It’s caused controversy on Facebook . And now the innocuous game of Scrabble is causing ructions on the Nintendo DS. Tonya Carrington, 36, gave her eight year old son Ethan a copy of Scrabble for the handheld console to “help boost his vocabulary”. It has done, but not in the way she expected. The game comes with a PEGI 3+ rating, but Tonya and Ethan discovered it comes with a slew of rude words used by the computer-controlled characters.
According to the Daily Mail newspaper, Ethan found characters using words such as “t*ts”, which the in-game dictionary listed as both “a garden bird” and “an informal word for female breasts”. Other words available to AI characters included “f*ckers” (“a slang word for chavs”), “sh*t” and “toke” (“a draw on a cannabis cigarette”).

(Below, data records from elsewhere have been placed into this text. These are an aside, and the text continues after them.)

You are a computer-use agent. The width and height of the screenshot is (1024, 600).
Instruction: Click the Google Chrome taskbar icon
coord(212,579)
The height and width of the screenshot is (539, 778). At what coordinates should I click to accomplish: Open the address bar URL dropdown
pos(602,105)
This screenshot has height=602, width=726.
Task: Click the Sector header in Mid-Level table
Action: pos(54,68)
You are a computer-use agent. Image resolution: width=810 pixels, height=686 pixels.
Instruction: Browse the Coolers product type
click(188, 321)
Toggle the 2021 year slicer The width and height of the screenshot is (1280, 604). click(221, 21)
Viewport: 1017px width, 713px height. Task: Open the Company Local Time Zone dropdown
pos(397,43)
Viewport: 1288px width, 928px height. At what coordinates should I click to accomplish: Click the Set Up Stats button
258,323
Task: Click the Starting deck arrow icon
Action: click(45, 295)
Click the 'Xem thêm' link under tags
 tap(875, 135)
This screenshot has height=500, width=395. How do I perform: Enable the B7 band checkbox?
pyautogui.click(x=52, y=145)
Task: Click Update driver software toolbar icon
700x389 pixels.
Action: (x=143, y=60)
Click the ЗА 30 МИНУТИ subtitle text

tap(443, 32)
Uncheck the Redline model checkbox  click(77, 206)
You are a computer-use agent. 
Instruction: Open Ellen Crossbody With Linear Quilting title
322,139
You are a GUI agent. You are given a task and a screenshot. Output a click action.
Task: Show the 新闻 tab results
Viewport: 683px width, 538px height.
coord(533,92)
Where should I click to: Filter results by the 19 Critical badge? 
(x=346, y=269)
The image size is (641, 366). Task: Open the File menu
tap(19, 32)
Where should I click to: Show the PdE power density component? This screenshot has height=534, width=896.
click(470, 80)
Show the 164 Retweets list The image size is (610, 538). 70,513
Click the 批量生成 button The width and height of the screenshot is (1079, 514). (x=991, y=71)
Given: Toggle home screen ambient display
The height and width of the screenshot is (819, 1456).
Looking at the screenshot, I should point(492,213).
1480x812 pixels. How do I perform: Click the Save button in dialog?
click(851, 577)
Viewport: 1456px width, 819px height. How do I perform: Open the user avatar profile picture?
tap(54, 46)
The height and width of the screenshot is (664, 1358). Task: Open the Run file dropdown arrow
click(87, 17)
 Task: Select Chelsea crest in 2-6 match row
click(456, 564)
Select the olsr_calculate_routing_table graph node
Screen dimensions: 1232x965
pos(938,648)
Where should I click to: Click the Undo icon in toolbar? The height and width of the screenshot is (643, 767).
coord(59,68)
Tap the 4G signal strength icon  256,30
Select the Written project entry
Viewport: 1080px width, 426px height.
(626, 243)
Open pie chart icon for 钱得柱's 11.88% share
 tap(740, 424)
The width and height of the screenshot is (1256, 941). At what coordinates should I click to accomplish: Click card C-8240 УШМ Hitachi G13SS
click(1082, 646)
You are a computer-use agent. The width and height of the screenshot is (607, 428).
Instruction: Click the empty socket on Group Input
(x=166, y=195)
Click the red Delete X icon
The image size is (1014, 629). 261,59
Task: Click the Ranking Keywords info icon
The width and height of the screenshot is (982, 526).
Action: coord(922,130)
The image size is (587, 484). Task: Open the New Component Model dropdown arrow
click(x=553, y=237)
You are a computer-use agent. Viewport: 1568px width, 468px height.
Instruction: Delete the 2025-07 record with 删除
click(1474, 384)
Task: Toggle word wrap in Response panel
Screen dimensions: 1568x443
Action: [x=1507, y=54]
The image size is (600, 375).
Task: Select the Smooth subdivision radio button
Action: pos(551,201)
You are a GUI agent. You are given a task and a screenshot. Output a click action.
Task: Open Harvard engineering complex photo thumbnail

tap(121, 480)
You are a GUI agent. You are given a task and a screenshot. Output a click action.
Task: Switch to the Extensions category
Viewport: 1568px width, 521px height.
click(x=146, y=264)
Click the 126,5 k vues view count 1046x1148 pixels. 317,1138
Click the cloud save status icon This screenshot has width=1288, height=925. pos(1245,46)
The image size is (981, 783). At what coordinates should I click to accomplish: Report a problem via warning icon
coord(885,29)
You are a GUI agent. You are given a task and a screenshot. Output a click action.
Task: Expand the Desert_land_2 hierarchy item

Ubisoft, the game’s publisher, said: “We are sorry the game has caused concern, but it includes a ‘junior’ option that stops it using unusual or offensive words.” But according to Tonya: “I read the booklet that came with it, and there was no mention of a junior version.”
While undeniably funny, this appears (judging by the definition and inclusion of “f*ckers”) that this was probably more another prank by programmers than something approved of high-up in Ubisoft (and then marketed as a family-friendly game). But either way, where was the quality control guys?